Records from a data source
○ ○ ○ ○

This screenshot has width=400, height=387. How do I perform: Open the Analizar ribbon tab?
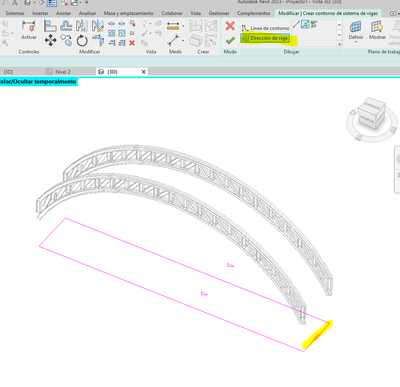(x=87, y=13)
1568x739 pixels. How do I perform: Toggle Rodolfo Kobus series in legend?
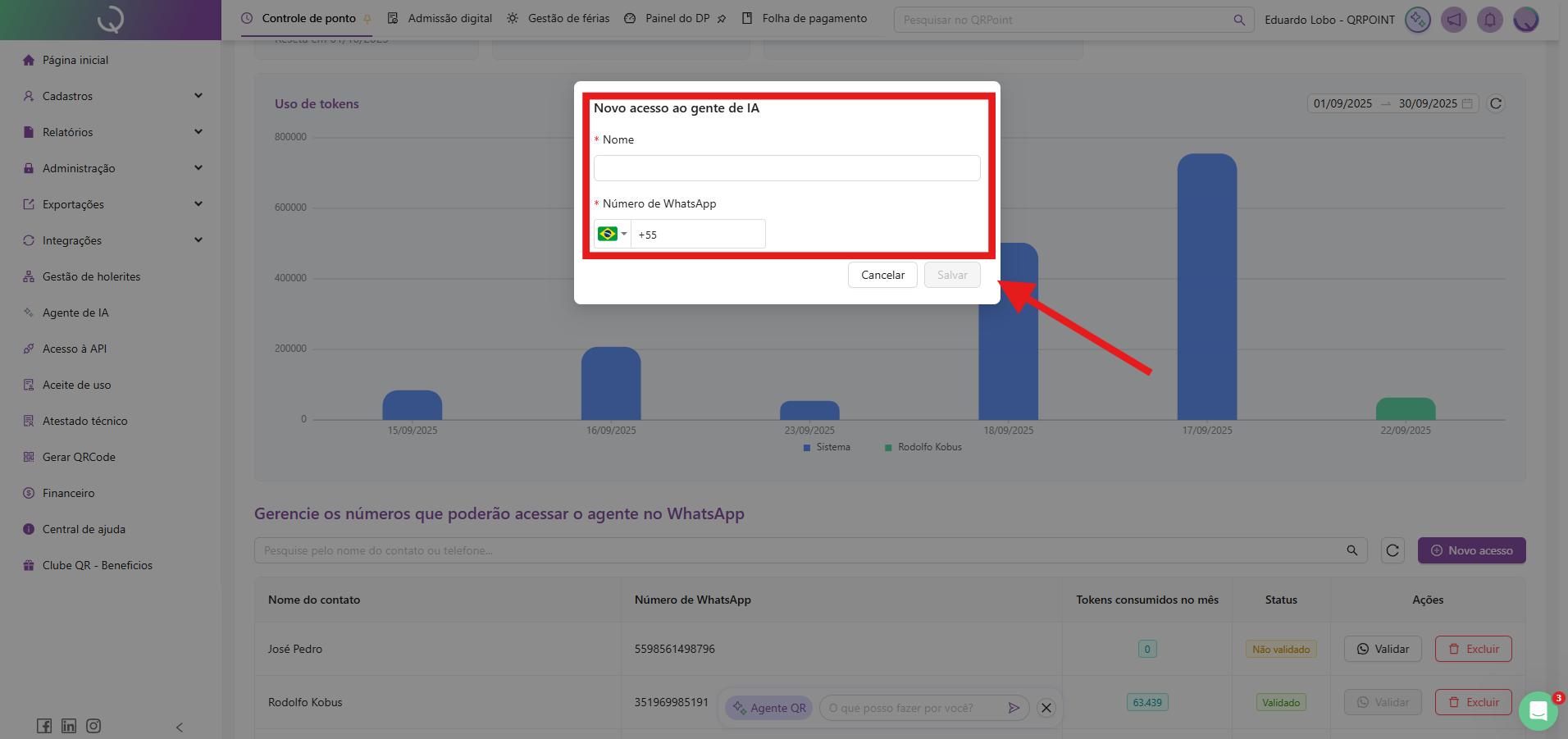click(x=923, y=447)
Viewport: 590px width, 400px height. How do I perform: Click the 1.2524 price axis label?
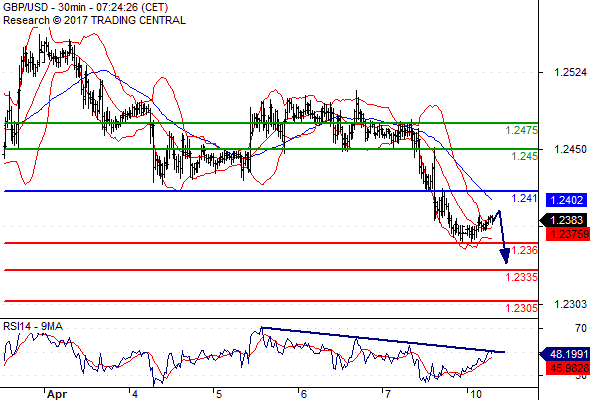(x=570, y=72)
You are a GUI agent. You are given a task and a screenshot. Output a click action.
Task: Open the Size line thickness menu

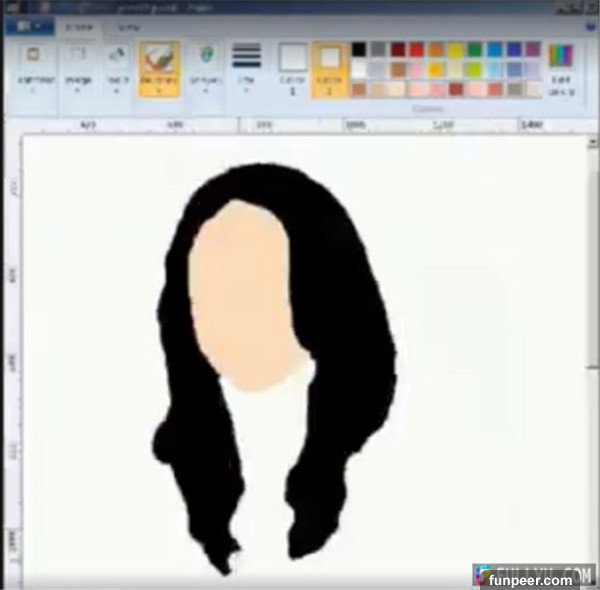coord(246,66)
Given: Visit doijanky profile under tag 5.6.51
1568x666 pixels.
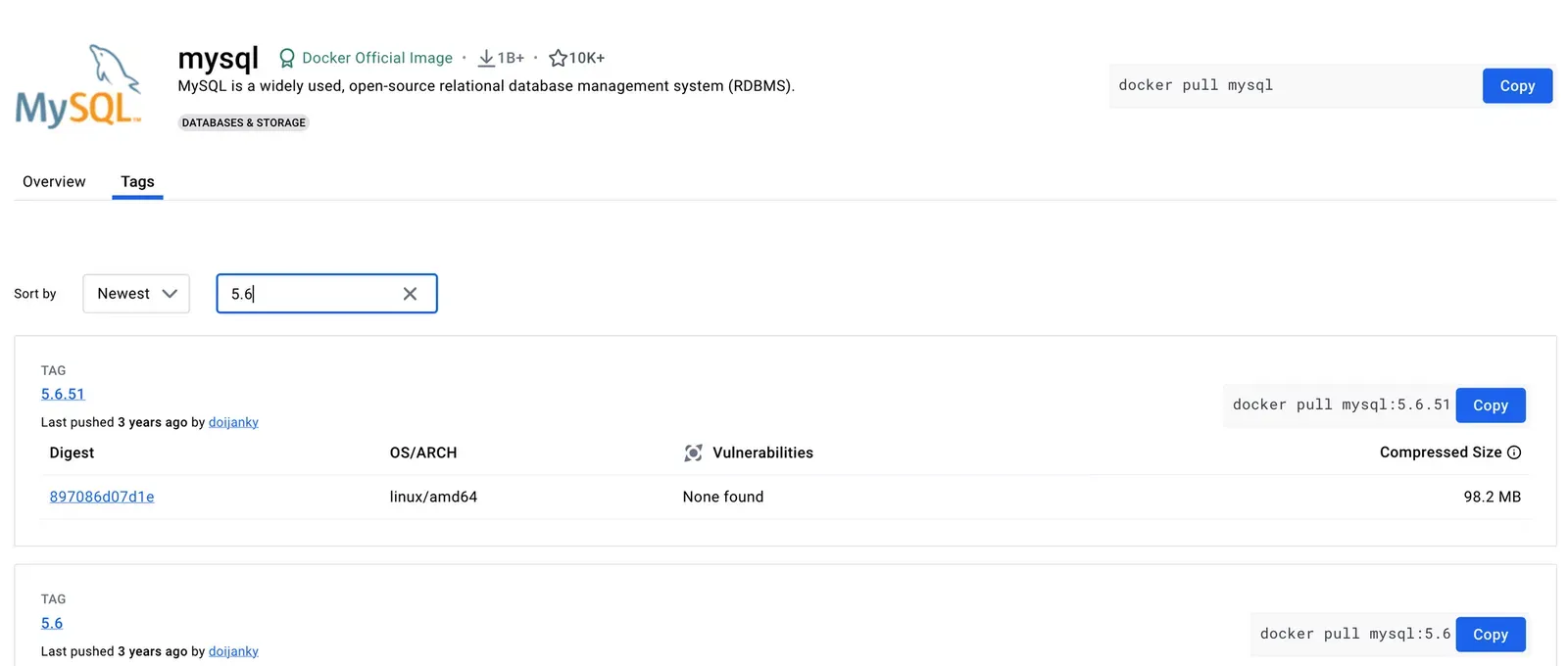Looking at the screenshot, I should [233, 422].
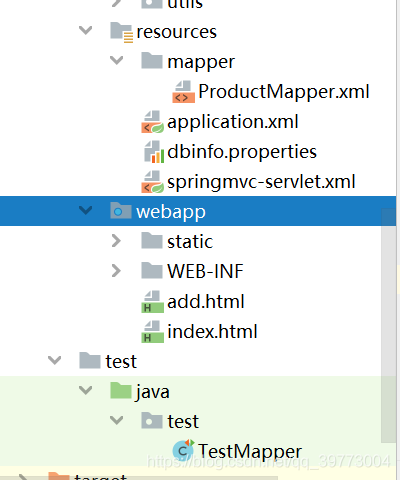Click the webapp web folder icon
Image resolution: width=400 pixels, height=480 pixels.
click(x=121, y=211)
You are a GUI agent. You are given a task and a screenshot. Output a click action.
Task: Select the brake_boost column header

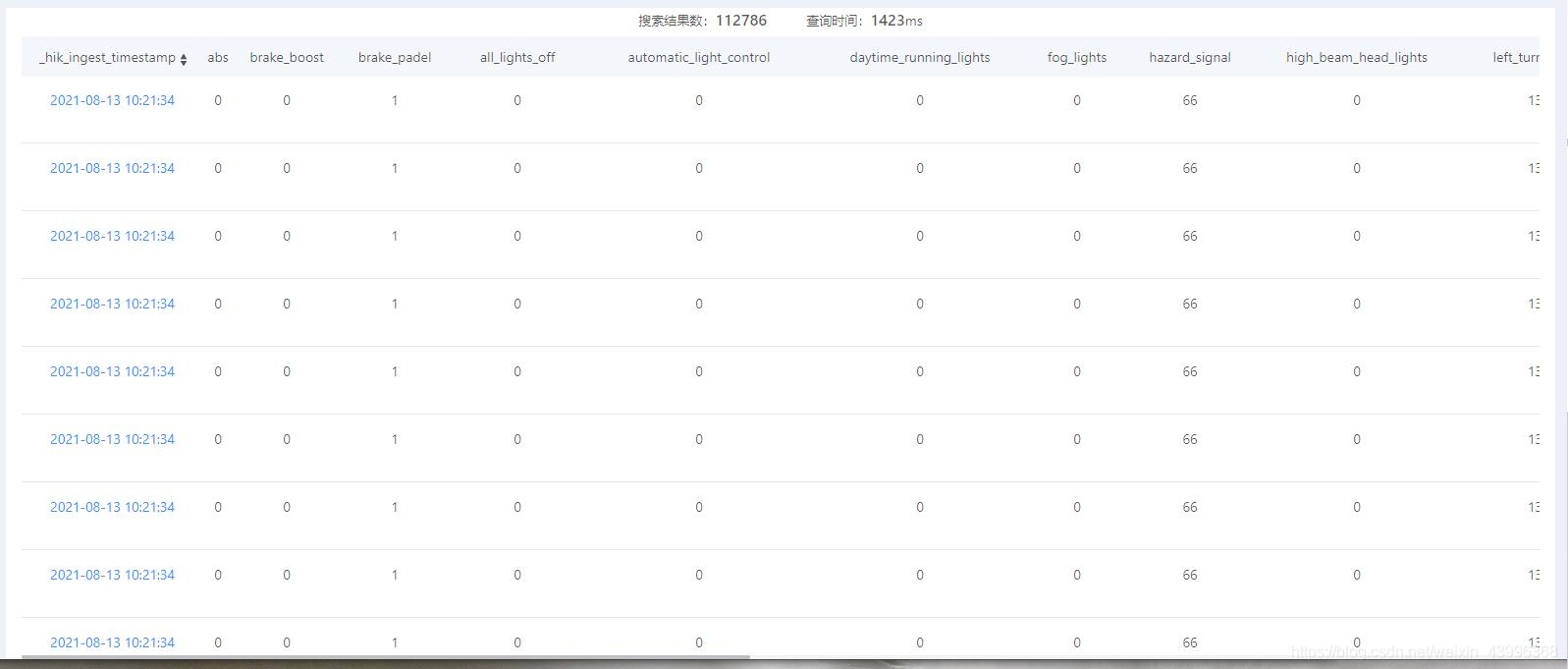click(287, 58)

○ ○ ○ ○

Problem → Set down the data above word for word, leaving every picture out.

Reply to the exercise →
This screenshot has width=400, height=387. How do I perform: Open the Analizar ribbon tab?
(x=87, y=13)
1568x739 pixels. How do I perform: Toggle Rodolfo Kobus series in legend?
click(x=923, y=447)
Viewport: 590px width, 400px height. How do I perform: Click the 1.2524 price axis label?
(x=570, y=72)
You are a GUI agent. You are given a task and a screenshot. Output a click action.
Task: Open the Size line thickness menu

coord(246,66)
Given: Visit doijanky profile under tag 5.6.51
1568x666 pixels.
Looking at the screenshot, I should [233, 422].
Click the webapp web folder icon
Image resolution: width=400 pixels, height=480 pixels.
click(x=121, y=211)
You are a GUI agent. You are given a task and a screenshot. Output a click action.
Task: Select the brake_boost column header

click(287, 58)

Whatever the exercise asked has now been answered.